An RT clinical team coordinator shares a protocol for assessing and troubleshooting an endotracheal tube cuff leak.
By Anita Cooney, RRT, CPFT
It is your first night back to work after 4 days off. The ICU is busy, and you just received a report on six ventilator patients from a veteran therapist. Although no problems were noted, you are ready for a busy 12 hours.
As you enter an isolation room at 19:30, with clean hands, gloves, and gown, you can hear an obvious cuff leak before you even shut the door behind you. Your cuff pressure gauge is not in the room, so you simply add some air to the cuff with a syringe. All seems fine. Good breath sounds; tidal volume is a tad low on pressure ventilation, but nothing remarkable. You finish the patient assessment, check the ventilator, give the metered dose inhaler medication inline, document, and move on to the next patient.
An hour later, as you are seeing another patient, a nurse asks you to look at the first patient again, saying there is a cuff leak. You gown up again and go in and check the airway more closely. Just as before, there is an audible cuff leak. You use the cuff pressure gauge to check the pressure, and it is 20 cm H20. You give it a few small pumps; and the pressure rises to 26 cm H20, and the leak stops. Your senses tell you something is not right.
You check the placement. The tube is at 21 cm at the lip line. Previous documentation notes 23 cm at the lip line at 1500. The patient had been intubated in the field earlier this afternoon, and there is no documentation of initial placement. Breath sounds are fine, but you hear the leak when you place your stethoscope over the patient’s throat, near the thyroid cartilage. You check tidal volumes, and they are lower than earlier.
You look at the chest x-ray from 1430 this afternoon. The tube looks high, but there is no documentation of tube placement at the time of the x-ray. Something definitely is not right. What do you do?
If you could go back and see what happened throughout the afternoon, you would be able to more easily determine where the tube is, as compared to where it should be. Ideally, post-intubation, proper position should be verified immediately and confirmed by an end tidal CO2 detector, breath sounds, and pulse oximetry. When the clinician is certain the tube is in the trachea—not the right main stem bronchus—placement should be documented and a chest x-ray ordered.
But you cannot go back, and you know something still is not right. What can you do? Table 1 is a guide to assessing endotracheal tube (ETT) function and placement.
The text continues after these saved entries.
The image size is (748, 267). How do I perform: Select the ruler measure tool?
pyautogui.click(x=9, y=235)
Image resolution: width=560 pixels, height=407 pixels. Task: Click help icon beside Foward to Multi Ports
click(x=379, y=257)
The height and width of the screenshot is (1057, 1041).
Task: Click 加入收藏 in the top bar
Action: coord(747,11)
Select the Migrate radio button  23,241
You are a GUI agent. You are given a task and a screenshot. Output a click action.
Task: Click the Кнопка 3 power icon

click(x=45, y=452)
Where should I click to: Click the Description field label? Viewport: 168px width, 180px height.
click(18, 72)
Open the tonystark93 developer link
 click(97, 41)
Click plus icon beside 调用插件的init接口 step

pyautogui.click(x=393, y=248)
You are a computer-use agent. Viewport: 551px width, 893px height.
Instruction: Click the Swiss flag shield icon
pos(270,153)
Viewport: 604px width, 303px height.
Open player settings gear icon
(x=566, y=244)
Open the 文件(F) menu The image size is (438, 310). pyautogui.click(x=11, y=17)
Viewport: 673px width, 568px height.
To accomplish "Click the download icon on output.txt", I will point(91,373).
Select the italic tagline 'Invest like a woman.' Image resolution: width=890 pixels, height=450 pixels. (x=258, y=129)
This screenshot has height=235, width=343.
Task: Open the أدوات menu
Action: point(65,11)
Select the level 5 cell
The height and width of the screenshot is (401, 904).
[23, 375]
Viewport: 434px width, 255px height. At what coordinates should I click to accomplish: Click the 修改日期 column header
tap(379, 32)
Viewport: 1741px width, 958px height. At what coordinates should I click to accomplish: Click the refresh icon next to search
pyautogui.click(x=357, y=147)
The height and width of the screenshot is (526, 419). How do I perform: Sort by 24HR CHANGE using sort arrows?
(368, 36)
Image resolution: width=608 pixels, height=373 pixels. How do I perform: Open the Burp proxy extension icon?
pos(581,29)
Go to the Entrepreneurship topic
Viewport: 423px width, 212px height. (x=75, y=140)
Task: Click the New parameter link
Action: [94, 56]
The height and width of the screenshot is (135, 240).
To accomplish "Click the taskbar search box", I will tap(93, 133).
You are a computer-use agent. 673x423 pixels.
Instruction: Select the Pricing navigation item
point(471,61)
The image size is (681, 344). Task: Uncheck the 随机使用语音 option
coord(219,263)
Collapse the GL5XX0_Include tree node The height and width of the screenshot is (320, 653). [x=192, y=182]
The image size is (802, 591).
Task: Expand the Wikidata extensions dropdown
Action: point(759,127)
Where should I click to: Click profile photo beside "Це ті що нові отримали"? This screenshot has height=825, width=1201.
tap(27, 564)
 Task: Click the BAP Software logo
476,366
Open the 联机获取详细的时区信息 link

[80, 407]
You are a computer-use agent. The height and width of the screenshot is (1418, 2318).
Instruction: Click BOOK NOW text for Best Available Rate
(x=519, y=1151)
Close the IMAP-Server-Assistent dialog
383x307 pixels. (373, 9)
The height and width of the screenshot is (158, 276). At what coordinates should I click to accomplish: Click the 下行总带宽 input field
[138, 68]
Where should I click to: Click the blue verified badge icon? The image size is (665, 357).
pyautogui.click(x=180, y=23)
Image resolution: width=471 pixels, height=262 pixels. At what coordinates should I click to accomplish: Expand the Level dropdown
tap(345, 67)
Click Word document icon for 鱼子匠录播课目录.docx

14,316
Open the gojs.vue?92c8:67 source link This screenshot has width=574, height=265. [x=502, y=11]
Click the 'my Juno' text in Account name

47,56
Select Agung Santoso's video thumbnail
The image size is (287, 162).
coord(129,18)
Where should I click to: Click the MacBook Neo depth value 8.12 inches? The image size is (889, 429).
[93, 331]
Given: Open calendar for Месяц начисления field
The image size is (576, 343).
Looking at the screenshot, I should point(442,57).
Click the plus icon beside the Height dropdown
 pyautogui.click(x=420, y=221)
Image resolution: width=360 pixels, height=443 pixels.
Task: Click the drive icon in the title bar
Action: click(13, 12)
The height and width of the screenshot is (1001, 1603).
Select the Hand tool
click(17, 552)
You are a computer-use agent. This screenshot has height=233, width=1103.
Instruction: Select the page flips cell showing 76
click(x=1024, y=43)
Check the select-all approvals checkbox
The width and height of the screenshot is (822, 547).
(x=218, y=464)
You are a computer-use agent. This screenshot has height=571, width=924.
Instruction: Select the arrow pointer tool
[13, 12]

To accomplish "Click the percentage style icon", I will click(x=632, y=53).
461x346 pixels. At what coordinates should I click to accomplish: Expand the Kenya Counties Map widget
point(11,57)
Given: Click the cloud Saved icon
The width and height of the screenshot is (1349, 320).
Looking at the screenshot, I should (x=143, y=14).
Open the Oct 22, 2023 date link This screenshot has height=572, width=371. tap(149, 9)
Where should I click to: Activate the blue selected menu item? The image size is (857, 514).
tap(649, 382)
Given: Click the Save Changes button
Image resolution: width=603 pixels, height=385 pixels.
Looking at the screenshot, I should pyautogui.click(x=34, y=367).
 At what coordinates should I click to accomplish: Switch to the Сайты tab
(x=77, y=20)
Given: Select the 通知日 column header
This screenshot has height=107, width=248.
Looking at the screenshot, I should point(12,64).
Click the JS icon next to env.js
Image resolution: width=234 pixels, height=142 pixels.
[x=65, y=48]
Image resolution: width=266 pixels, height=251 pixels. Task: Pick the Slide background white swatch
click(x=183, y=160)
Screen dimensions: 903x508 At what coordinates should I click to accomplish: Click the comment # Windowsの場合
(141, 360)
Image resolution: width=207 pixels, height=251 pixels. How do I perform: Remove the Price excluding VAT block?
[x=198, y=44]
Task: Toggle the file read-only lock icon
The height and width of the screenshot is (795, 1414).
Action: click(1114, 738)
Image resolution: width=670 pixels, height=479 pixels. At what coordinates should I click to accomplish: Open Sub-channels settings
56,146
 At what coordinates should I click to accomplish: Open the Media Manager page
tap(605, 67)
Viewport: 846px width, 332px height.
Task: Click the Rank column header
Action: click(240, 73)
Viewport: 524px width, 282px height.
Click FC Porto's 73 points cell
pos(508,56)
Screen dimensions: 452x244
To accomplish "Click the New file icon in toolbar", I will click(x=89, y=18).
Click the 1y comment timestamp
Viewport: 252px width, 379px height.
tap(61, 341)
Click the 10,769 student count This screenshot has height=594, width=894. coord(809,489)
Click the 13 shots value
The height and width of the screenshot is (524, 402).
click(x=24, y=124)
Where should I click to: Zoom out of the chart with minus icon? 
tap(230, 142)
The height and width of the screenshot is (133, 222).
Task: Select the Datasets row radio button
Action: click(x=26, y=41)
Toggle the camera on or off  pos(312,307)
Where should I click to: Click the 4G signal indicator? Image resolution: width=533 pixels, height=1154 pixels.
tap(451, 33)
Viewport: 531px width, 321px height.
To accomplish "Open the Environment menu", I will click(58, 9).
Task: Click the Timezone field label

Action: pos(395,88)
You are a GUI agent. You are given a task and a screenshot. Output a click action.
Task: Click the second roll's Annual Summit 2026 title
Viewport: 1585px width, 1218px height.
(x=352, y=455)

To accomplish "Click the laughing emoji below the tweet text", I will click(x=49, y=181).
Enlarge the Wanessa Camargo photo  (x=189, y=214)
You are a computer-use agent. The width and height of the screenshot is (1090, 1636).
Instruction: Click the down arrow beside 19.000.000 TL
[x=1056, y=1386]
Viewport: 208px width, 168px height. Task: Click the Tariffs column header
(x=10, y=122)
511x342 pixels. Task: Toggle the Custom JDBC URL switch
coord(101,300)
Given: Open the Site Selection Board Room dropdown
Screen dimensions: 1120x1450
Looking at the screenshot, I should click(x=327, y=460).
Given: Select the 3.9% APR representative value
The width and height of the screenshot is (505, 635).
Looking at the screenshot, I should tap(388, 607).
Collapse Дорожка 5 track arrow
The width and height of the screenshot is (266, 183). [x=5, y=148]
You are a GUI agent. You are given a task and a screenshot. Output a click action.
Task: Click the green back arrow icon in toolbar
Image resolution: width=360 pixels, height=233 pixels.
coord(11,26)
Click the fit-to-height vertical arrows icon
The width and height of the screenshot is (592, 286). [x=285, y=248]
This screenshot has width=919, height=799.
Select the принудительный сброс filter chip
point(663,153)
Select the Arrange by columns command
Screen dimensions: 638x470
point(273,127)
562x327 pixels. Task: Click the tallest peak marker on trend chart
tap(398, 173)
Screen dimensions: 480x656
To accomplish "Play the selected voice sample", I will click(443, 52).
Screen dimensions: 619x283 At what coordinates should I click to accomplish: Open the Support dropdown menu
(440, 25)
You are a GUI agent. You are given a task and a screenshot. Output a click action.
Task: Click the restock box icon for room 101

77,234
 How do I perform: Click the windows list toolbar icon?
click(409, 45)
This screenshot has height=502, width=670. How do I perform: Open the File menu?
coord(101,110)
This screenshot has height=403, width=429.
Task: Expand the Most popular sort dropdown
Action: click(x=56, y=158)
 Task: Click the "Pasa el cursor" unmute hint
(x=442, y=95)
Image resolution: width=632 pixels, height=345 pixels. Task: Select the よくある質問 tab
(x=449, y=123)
Table 1: Assessment of the Endotracheal Tube
|Cuff patency||• Cuff pressure or volume|
• Patency of tracheal seal
• Pilot balloon patency
|Confirm endotracheal tube position||• Breath sounds, lungs, and upper airway|
• Position marking
• Chest x-ray
• Inspect the oral cavity
You are very suspicious of the leak and go through your trouble-shooting list (Table 2).
Table 2: Troubleshooting ETT Problems
|• Has the ETT position changed?|
• Inspect neck for bulges or misalignment.
• Inspect the mouth; is the tube riding high in the oral pharynx?
• Is there a loss or varying of tidal volume (Vt delivered >Vt exhaled)?
• In pressure ventilation, is there a need for increased driving pressure to meet desired tidal volume (usually with a Vt delivered >Vt exhaled)?
• Inspect the pilot balloon; rule out leaking pilot balloon valve.
• Evaluate need for chest x-ray to confirm placement.
• Evaluate need for an airway specialist (someone who can intubate) to check tube placement with laryngoscope.
• Suction oral airway, deflate cuff, measure amount of air needed to seal.
A cuff leak is usually a compromised cuff or pilot balloon or an improperly positioned tube. Many times, the airway simply needs to be advanced. There could be other rare reasons for cuff leaks, such as a malformation of the tracheal or an esophageal-bronchial.
If the integrity of the tube is compromised, an experienced health care provider should handle replacement of the tube. A difficult intubation cart (with a laryngoscope or bronchoscope) should be on hand, as the patient’s airway may be swollen or traumatized.
If you determine the tube is high and you are ready to advance the tube, take precautions to minimize tracheal aspiration. Suction the oral airway and the CASS Port (continuous aspiration of subglottic secretions port) before deflating the cuff. Be ready for dislodgment of the tube by having the supplies/equipment ready for reintubation and a health care provider who can intubate on hand.
A persistent leaking cuff or a cuff that needs a great deal of air to seal is not to be ignored. Prompt assessment, evaluation, and intervention could avoid self-extubation, inadequate ventilation/oxygenation, and/or tracheal damage.